Example of Single Pass Clustering Technique
Suppose that we have the following set of documents and terms, and that
we are interested in clustering the terms using the single pass method
(note that the same method can beused to cluster the documents, but in
that case, we would be using the document vectors (rows) rather than the
term vector (columns).
T1 T2 T3 T4 T5
Doc1 1 2 0 0 1
Doc2 3 1 2 3 0
Doc3 3 0 0 0 1
Doc4 2 1 0 3 0
Doc5 2 2 1 5 1
Start with T1 in a cluster by itself, say C1. At this point, C1 contains
only one item, T1, so the centroid of C1 is simply the vector for T1:
C1 = <1, 3, 3, 2, 2>.
Now compare (i.e., measure similarities) of the next item (T2) to centroids
of all existing clusters. At this point we have only one cluster, C1 (we
will use dot product for simplicity):
SIM(T2, C1) = 1*2 + 1*3 + 0*3 + 1*2 + 2*2 = 11
Now we need a pre-specified similarity threshold. Let's say that our
threshold is 10. This means that if the similarity of T2 to the cluster
centroid is >= 10, then we add T2 to the cluster, otherwise we use T2 to
start a new cluster.
In this case. SIM(T2, C1) = 11 > 10. Therefore we add T2 to cluster C1.

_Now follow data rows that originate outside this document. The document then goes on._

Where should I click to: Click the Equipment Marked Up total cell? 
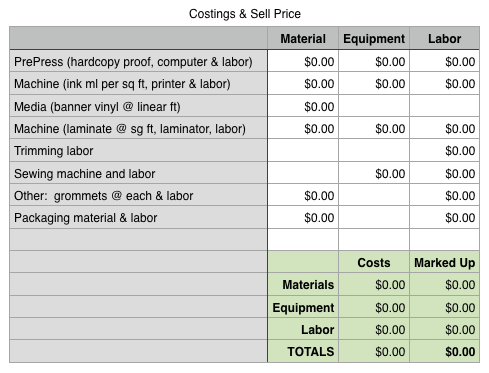click(x=444, y=307)
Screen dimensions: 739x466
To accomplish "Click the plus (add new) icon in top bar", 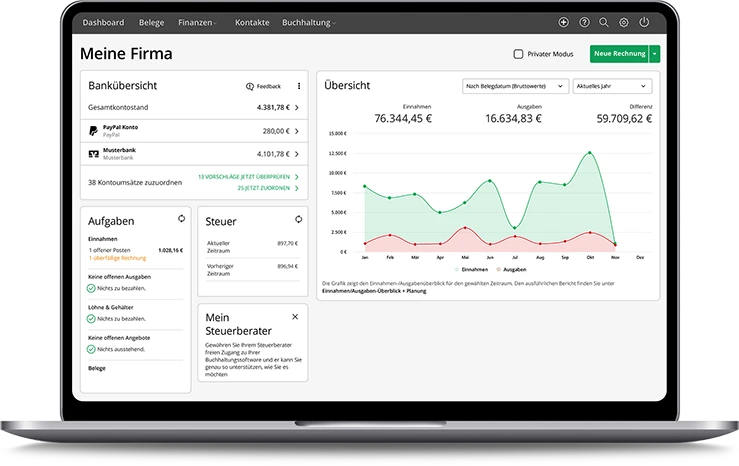I will pyautogui.click(x=564, y=22).
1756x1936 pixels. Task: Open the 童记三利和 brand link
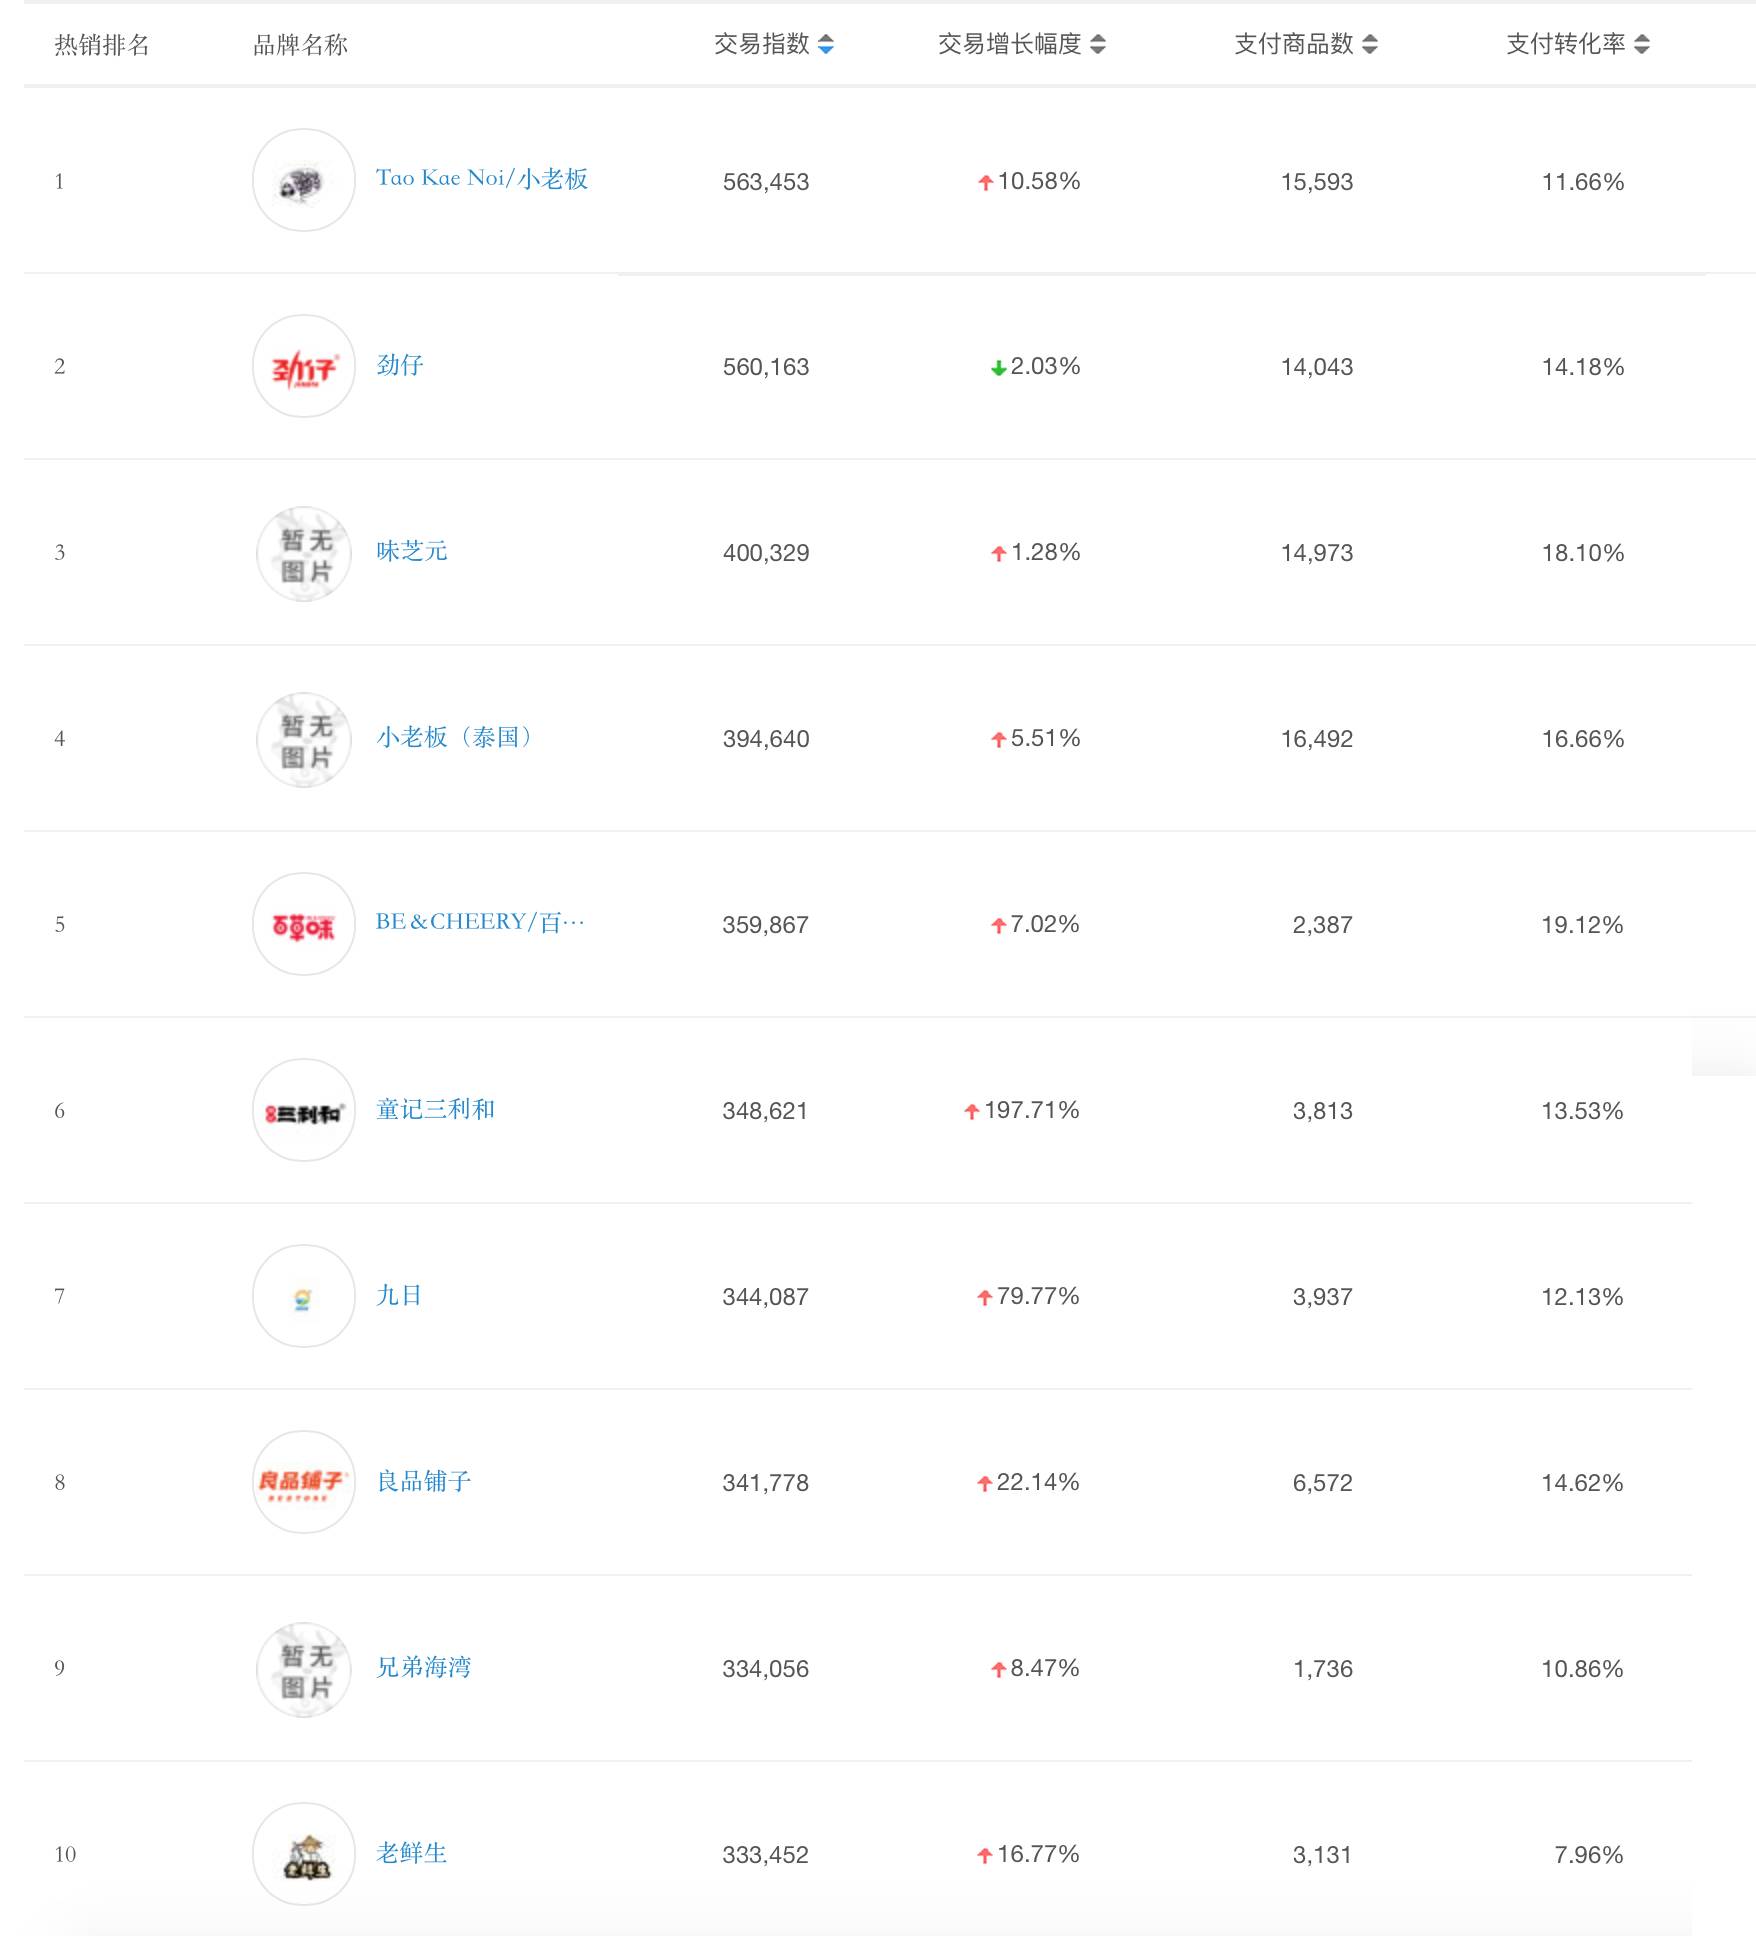tap(435, 1109)
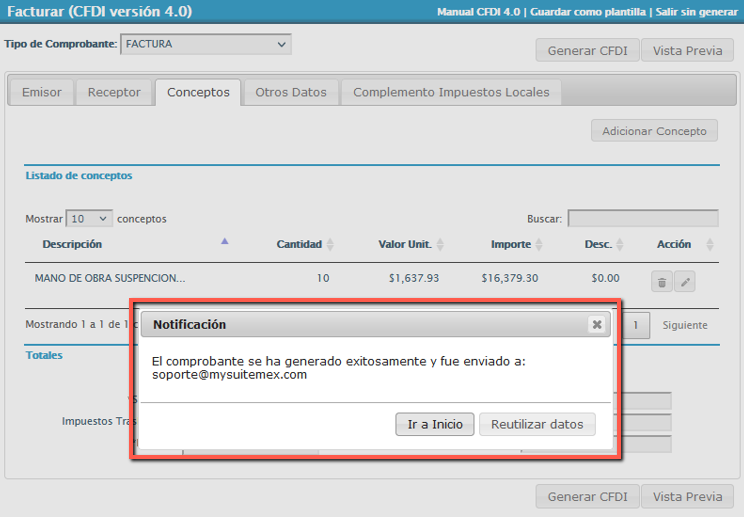
Task: Expand the Mostrar entries count dropdown
Action: (89, 218)
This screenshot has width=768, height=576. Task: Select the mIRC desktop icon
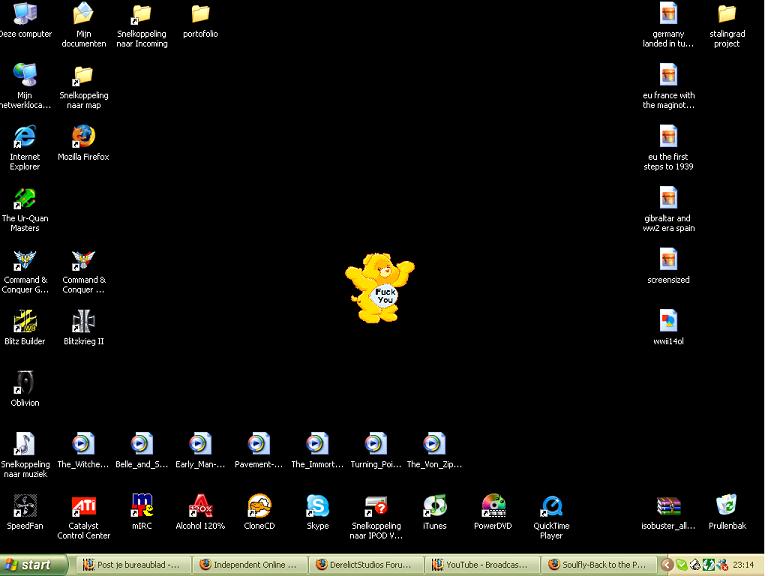click(x=142, y=506)
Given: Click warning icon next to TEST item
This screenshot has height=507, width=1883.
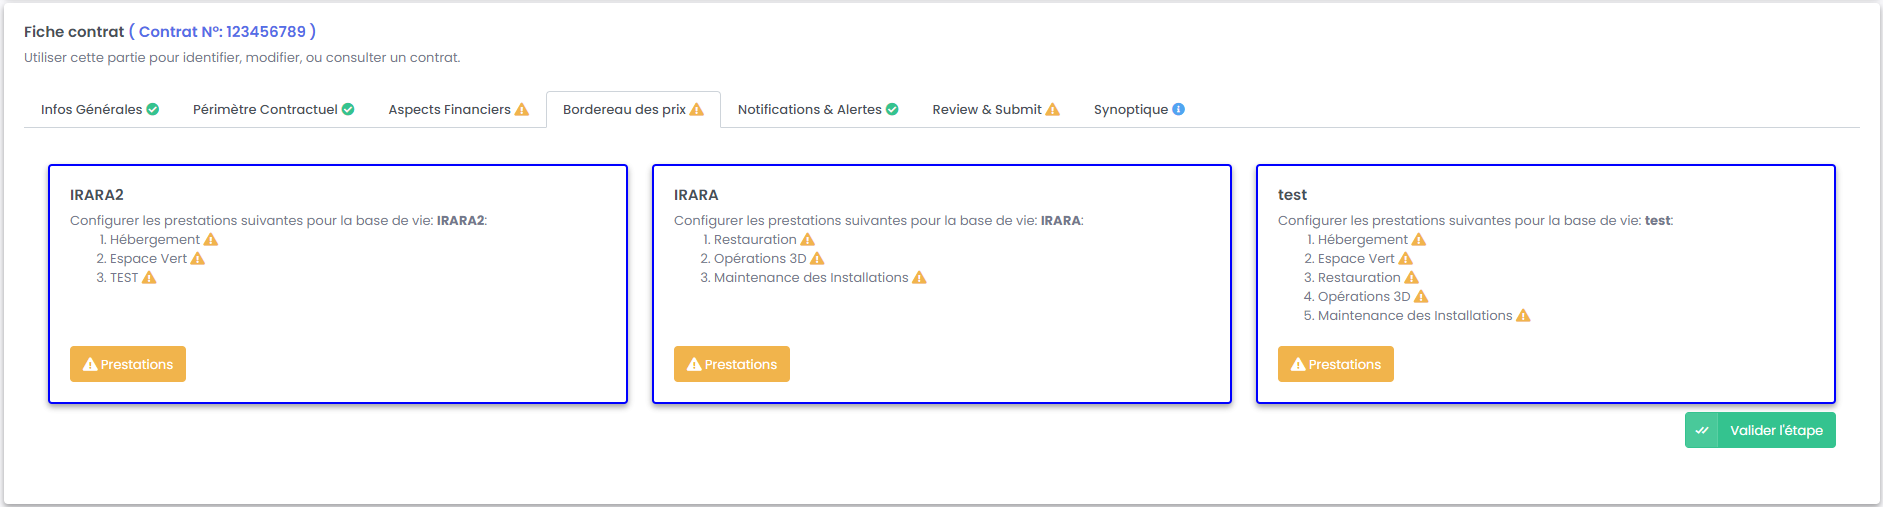Looking at the screenshot, I should tap(149, 278).
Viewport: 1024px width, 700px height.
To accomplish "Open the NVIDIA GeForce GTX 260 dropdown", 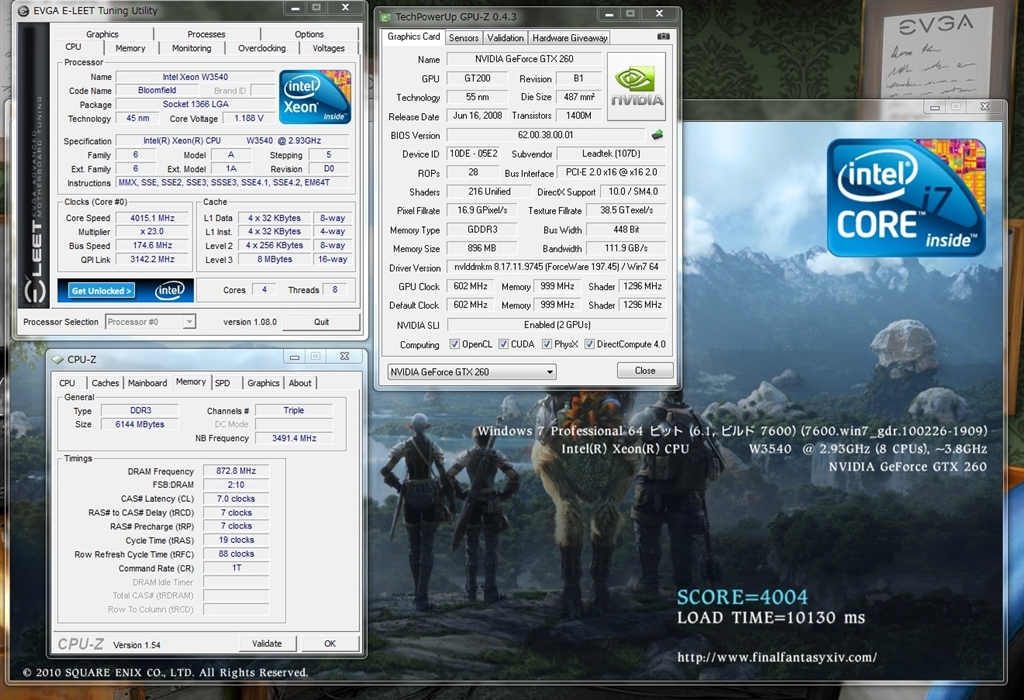I will [x=471, y=371].
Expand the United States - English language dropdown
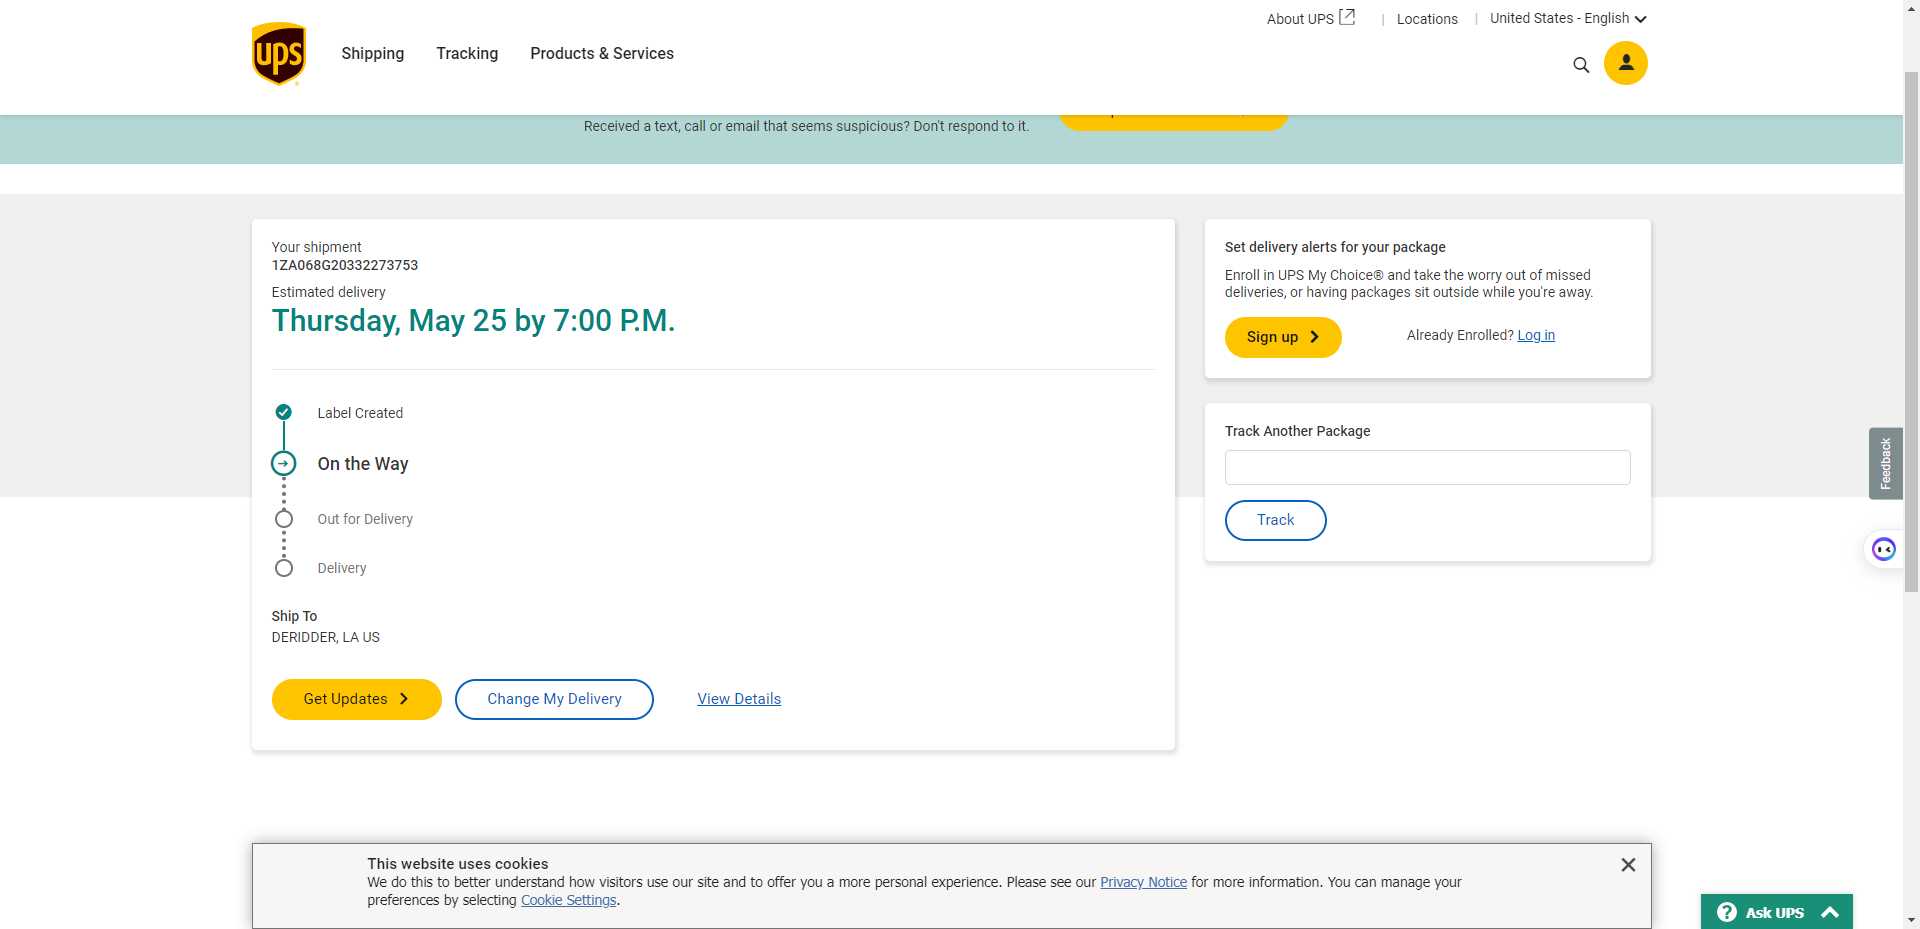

We now need to compute the new centroid for C1 (which now contains T1 and
T2). The centroid (which is the average vector for T1 and T2 is:
C1 = <3/2, 4/2, 3/2, 3/2, 4/2>
Now, we move to the next item, T3. Again, there is only one cluster, C1,
so we only need to compare T3 with C1 centroid. The dot product of T3 and
the above centroid is:
SIM(T3, C1) = 0 + 8/2 + 0 + 0 + 4/2 = 6
This time, T3 does not pass the threshold test (the similarity is less
than 10). Therefore, we use T3 to start a new cluster, C2. Now we have two
clusters
C1 = {T1, T2}
C2 = {T3}
We move to the next unclustered item, T4. Since we now have two clusters,
we need to compute the MAX similarity of T4 to the 2 cluster centroids
(note that the centroid of cluster C2 right now is just the vector for T3):
SIM(T4, C1) = <0, 3, 0, 3, 5> . <3/2, 4/2, 3/2, 3/2, 4/2>
= 0 + 12/2 + 0 + 9/2 + 20/2 = 20.5
SIM(T4, C2) = <0, 3, 0, 3, 5> . <0, 2, 0, 0, 1>
= 0 + 6 + 0 + 0 + 5 = 11
Note that both similarity scores pass the threshold (10), however, we pick
the MAX, and therefore, T4 will be added to cluster C1. Now we have the
following:
C1 = {T1, T2, T4}
C2 = {T3}
The centroid for C2 is still just the vector for T3:
C2 = <0, 2, 0, 0, 1>
and the new centroid for C1 is now:
C1 = <3/3, 7/3, 3/3, 6/3, 9/3>
The only item left unclustered is T5. We compute its similarity to the
centroids of existing clusters:
SIM(T5, C1) = <1, 0, 1, 0, 1> . <3/3, 7/3, 3/3, 6/3, 9/3>
= 3/3 + 0 + 3/3 + 0 + 9/3 = 5
SIM(T5, C2) = <1, 0, 1, 0, 1> . <0, 2, 0, 0, 1>
= 0 + 0 + 0 + 0 +1 = 1
Neither of these similarity values pass the threshold. Therefore, T5 will
have to go into a new cluster C3. There are no more unclustered items, so
we are done (after making a single pass through the items). The final
clusters are:
C1 = {T1, T2, T4}
C2 = {T3}
C3 = {T5}
Note: Obviously, the results for this method are highly dependent on the
similarity threshold that is used. You should use your judgment in setting
this threshold so that you are left with a reasonable number of clusters.